Identify each line below containing the string "coordinates" and copy it.

*** Data for analysis Section Begins ***

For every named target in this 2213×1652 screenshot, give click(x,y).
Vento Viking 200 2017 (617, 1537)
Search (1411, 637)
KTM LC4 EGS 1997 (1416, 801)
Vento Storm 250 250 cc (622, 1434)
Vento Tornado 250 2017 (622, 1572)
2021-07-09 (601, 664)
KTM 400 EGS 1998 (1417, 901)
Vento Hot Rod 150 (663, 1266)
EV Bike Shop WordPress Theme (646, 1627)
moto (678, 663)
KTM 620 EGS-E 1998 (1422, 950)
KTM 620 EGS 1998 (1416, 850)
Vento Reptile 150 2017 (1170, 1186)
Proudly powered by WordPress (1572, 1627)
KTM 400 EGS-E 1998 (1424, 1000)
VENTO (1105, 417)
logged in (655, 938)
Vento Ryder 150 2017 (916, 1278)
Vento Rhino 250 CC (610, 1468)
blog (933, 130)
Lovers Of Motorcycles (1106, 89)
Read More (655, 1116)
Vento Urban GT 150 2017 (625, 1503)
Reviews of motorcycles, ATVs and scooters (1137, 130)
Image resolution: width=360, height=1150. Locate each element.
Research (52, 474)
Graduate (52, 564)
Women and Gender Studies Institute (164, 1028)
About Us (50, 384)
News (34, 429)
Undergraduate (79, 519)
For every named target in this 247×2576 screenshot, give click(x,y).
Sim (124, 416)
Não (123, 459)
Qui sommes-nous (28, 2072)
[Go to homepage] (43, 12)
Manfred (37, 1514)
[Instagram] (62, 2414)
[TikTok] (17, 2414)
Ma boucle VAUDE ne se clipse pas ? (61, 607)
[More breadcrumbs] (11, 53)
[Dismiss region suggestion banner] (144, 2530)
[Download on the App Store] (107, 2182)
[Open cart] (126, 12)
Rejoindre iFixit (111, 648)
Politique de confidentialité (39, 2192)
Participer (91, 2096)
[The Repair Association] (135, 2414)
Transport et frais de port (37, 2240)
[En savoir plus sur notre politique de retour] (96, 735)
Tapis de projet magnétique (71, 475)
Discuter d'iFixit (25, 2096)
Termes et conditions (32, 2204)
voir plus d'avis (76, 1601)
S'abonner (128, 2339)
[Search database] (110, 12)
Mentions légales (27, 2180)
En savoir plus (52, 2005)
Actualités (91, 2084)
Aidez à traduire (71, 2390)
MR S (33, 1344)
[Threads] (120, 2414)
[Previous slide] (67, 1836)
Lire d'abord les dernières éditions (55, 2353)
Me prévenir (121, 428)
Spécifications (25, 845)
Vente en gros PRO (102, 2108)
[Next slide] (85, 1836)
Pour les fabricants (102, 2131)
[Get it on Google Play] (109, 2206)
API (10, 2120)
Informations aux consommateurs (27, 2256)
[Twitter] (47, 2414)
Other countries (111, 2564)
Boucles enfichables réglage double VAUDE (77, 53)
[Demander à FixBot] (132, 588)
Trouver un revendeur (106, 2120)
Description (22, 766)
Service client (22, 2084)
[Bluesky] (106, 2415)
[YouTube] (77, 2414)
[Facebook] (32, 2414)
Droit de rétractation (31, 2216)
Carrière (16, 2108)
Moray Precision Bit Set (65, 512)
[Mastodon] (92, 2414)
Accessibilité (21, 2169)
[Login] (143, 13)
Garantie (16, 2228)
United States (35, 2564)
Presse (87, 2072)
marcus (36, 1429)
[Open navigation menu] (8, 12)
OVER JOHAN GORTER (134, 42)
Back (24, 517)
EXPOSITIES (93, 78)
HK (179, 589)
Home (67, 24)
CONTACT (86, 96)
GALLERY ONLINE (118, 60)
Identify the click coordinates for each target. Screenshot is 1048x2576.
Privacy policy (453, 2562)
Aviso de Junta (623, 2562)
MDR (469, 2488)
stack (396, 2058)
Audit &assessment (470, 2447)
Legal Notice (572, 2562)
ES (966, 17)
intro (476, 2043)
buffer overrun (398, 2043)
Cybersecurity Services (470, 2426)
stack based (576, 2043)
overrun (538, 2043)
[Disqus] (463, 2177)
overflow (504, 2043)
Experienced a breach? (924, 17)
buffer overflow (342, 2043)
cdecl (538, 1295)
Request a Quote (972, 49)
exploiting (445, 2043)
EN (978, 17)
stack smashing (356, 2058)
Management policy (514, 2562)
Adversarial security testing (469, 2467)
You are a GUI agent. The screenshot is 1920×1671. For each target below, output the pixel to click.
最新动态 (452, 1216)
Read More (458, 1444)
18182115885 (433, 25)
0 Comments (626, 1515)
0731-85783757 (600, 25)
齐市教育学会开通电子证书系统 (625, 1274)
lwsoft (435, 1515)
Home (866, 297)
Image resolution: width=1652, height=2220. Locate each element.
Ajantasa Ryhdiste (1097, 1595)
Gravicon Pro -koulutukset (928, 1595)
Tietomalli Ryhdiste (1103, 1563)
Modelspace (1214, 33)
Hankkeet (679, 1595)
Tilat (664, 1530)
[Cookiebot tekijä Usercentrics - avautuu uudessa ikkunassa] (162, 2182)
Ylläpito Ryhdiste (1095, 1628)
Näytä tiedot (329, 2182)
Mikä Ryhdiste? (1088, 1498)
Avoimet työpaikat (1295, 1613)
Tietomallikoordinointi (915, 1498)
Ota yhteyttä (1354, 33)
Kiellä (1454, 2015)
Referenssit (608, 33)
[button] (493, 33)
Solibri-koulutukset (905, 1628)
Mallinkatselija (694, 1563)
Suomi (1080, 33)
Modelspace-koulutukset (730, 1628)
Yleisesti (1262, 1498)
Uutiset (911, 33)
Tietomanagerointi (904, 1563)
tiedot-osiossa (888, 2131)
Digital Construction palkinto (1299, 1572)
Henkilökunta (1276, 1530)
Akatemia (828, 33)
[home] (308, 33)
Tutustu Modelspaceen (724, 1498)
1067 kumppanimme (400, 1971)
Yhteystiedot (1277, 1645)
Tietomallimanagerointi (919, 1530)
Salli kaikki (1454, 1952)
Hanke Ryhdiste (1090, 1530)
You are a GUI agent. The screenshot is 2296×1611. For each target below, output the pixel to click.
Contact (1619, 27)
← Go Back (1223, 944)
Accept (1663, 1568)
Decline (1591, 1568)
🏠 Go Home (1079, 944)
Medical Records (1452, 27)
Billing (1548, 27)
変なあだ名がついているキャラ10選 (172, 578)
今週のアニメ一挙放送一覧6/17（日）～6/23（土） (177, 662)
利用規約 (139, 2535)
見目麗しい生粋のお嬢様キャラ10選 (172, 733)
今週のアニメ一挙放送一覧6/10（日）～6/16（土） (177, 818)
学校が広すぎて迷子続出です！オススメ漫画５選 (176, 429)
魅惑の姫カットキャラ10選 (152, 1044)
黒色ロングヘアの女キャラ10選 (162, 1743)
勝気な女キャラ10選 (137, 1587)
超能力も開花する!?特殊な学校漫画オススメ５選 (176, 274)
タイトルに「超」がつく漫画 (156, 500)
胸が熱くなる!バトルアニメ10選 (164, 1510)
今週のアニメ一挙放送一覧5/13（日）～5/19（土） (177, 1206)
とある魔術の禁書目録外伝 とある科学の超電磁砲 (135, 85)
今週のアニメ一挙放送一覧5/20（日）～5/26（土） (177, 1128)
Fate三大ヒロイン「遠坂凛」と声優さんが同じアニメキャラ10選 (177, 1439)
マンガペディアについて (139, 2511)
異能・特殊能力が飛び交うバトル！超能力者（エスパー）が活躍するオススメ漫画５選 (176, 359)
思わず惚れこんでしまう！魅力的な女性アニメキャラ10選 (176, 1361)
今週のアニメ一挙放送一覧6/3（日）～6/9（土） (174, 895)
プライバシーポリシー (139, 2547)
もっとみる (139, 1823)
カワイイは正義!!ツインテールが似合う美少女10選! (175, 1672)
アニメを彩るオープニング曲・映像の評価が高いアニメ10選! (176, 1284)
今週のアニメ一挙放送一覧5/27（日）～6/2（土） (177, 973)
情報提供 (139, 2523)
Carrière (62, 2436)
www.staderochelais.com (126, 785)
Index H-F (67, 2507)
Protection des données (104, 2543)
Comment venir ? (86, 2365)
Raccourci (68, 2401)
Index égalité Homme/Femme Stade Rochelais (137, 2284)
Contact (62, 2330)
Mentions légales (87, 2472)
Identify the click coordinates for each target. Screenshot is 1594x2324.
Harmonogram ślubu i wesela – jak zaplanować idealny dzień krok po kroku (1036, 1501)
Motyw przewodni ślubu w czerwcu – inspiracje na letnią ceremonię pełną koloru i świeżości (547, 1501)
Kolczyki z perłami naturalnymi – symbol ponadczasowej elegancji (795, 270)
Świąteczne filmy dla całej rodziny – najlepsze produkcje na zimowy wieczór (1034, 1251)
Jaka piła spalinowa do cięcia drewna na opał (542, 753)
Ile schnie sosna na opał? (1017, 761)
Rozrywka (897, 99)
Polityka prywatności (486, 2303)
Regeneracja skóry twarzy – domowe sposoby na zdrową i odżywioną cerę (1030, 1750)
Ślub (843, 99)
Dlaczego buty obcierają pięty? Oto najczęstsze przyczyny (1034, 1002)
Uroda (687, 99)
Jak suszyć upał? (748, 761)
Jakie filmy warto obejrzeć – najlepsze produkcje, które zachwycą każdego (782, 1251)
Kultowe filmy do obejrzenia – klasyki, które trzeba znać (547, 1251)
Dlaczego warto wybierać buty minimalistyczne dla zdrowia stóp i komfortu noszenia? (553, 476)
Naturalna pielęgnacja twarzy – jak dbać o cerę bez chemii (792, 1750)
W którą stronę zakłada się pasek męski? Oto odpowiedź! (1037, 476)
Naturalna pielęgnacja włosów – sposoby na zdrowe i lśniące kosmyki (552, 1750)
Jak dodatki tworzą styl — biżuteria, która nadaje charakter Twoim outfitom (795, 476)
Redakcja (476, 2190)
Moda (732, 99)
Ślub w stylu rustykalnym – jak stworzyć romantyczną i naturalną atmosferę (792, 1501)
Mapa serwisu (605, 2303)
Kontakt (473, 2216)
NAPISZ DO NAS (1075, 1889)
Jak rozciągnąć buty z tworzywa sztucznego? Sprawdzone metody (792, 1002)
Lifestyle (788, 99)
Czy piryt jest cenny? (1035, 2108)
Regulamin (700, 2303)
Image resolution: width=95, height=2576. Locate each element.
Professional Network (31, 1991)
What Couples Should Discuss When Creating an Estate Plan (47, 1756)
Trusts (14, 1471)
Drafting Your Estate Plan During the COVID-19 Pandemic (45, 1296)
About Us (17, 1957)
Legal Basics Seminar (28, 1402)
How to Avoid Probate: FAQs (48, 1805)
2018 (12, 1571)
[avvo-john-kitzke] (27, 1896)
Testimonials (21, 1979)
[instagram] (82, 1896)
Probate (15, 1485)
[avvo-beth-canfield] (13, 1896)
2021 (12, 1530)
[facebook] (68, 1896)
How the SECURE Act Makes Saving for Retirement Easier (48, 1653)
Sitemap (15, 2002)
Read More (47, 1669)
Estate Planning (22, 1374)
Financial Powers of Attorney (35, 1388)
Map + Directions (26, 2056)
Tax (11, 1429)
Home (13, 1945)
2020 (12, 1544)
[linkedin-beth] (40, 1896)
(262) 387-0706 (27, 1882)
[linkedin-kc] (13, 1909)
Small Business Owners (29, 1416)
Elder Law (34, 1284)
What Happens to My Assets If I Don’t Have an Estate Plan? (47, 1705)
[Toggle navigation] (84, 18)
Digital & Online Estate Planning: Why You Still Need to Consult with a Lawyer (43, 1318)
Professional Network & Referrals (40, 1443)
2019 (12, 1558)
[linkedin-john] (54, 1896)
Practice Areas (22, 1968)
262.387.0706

*** Data for analysis Section Ends ***

[Result of this exercise]
Identify the click coordinates for each target. Screenshot is 1048x2576.
Identify the click coordinates for each target. Screenshot is 1594x2324.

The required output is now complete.